PROBLEM STATEMENT: The listing below holds a line with "The image size is (1288, 931)." and a line with "Click the red X Видалити рядок icon". Reproduce those two lines exactly, plus everything between them.

START DATA SUPPLIED

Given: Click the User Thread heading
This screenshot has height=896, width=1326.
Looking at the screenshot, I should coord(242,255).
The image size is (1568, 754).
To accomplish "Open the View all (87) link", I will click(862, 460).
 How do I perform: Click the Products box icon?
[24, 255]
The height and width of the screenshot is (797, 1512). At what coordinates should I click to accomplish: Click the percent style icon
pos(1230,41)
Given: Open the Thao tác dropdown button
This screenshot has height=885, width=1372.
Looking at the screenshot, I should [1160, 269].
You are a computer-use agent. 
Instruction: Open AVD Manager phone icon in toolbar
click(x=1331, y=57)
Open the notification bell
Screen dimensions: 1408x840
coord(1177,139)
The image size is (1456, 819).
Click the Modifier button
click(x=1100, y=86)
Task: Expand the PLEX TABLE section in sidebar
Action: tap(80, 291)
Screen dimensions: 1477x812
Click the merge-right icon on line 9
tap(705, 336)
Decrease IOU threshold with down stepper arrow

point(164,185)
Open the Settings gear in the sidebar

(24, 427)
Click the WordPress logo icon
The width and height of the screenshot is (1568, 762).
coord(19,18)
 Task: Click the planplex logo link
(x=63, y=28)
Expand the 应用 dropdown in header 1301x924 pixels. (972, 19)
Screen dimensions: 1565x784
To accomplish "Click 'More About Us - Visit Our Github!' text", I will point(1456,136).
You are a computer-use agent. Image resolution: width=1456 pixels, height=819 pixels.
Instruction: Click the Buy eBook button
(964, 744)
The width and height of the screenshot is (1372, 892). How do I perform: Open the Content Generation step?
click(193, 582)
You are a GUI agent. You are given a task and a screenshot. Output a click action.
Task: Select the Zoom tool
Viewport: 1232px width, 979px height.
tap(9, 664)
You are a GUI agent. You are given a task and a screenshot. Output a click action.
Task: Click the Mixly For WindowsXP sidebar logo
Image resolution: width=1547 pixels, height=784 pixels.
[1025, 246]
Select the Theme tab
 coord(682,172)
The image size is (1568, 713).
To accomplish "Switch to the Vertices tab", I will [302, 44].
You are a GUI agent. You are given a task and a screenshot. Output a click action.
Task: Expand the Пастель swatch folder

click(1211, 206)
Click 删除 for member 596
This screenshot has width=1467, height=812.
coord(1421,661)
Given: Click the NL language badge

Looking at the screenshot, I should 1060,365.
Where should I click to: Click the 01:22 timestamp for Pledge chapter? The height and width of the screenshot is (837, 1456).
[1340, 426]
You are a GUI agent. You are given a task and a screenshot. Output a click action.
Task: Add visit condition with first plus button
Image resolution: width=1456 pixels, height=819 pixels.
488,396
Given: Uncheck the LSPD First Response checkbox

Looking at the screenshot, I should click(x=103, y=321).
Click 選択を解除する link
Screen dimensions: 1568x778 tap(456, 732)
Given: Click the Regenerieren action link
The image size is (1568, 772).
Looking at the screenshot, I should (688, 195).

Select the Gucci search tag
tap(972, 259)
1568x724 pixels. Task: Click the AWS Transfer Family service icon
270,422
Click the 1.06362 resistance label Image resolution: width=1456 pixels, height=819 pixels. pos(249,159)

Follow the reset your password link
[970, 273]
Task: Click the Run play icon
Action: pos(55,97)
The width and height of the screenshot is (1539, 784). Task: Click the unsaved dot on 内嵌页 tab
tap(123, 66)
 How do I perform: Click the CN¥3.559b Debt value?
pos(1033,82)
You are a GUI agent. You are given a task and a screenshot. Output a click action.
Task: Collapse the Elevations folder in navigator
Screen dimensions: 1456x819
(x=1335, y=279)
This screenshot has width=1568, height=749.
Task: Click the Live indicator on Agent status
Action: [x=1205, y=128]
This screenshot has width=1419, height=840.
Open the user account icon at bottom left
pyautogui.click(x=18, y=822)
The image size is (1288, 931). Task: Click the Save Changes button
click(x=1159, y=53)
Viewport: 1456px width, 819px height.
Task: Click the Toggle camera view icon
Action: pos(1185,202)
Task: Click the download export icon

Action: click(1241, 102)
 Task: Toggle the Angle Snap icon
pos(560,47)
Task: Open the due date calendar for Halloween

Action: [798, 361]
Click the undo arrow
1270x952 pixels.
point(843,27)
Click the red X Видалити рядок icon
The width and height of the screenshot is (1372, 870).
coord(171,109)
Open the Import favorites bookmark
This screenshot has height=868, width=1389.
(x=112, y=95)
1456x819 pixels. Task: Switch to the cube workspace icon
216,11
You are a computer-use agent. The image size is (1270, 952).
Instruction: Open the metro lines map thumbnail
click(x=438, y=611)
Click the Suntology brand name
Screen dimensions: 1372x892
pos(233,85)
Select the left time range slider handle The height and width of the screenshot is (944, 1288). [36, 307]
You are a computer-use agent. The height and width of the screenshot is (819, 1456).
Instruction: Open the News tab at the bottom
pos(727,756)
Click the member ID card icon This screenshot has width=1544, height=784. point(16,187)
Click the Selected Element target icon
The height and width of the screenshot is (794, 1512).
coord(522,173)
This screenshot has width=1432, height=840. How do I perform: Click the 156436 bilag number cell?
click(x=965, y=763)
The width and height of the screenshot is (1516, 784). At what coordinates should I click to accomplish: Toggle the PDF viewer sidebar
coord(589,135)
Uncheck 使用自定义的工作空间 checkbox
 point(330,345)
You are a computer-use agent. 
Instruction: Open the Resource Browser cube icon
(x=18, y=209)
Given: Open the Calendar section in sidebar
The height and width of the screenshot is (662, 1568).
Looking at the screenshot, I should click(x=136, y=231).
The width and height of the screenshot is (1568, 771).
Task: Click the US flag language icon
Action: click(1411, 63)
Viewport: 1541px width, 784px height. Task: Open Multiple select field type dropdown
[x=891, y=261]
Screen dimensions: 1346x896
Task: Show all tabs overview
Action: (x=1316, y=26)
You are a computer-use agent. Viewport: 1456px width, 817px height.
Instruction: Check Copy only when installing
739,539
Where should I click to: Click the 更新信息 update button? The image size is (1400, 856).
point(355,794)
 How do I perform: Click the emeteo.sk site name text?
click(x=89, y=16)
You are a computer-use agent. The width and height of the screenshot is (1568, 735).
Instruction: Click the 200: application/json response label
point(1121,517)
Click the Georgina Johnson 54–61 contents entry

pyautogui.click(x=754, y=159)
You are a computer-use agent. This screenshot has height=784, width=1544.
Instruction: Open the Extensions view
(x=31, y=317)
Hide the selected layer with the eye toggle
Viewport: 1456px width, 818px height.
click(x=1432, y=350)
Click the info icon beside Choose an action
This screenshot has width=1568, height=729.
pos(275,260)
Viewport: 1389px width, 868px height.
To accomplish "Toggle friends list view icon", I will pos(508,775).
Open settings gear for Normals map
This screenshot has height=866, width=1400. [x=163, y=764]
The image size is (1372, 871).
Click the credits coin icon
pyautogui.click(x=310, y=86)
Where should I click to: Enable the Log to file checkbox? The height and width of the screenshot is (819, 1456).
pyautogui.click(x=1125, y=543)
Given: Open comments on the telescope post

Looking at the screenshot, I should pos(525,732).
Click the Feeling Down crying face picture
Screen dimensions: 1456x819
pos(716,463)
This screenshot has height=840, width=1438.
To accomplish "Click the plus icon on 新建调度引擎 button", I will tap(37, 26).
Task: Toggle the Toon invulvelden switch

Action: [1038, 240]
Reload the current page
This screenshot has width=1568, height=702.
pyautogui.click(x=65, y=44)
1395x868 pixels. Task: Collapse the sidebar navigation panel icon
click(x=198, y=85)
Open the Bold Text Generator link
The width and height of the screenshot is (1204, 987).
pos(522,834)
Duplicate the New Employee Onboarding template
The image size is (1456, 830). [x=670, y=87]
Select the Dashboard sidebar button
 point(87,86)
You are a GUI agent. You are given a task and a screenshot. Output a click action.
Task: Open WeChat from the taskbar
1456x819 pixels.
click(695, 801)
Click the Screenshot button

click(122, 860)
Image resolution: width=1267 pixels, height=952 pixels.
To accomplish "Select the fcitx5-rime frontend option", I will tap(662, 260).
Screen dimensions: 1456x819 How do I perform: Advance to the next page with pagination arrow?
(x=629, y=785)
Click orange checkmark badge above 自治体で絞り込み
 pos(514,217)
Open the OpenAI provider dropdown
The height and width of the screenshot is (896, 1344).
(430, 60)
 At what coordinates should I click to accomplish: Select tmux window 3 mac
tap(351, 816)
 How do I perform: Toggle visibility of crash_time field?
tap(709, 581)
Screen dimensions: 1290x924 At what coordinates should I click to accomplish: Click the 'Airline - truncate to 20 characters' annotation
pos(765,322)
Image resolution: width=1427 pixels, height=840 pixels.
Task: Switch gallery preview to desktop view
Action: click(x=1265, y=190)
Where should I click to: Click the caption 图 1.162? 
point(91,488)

END DATA SUPPLIED

PROBLEM SOLUTION:
The image size is (1288, 931). Task: Click the Save Changes button
click(x=1159, y=53)
Viewport: 1456px width, 819px height.
Task: Click the Toggle camera view icon
Action: pos(1185,202)
Task: Click the download export icon

Action: click(1241, 102)
 Task: Toggle the Angle Snap icon
pos(560,47)
Task: Open the due date calendar for Halloween

Action: [798, 361]
Click the undo arrow
1270x952 pixels.
point(843,27)
Click the red X Видалити рядок icon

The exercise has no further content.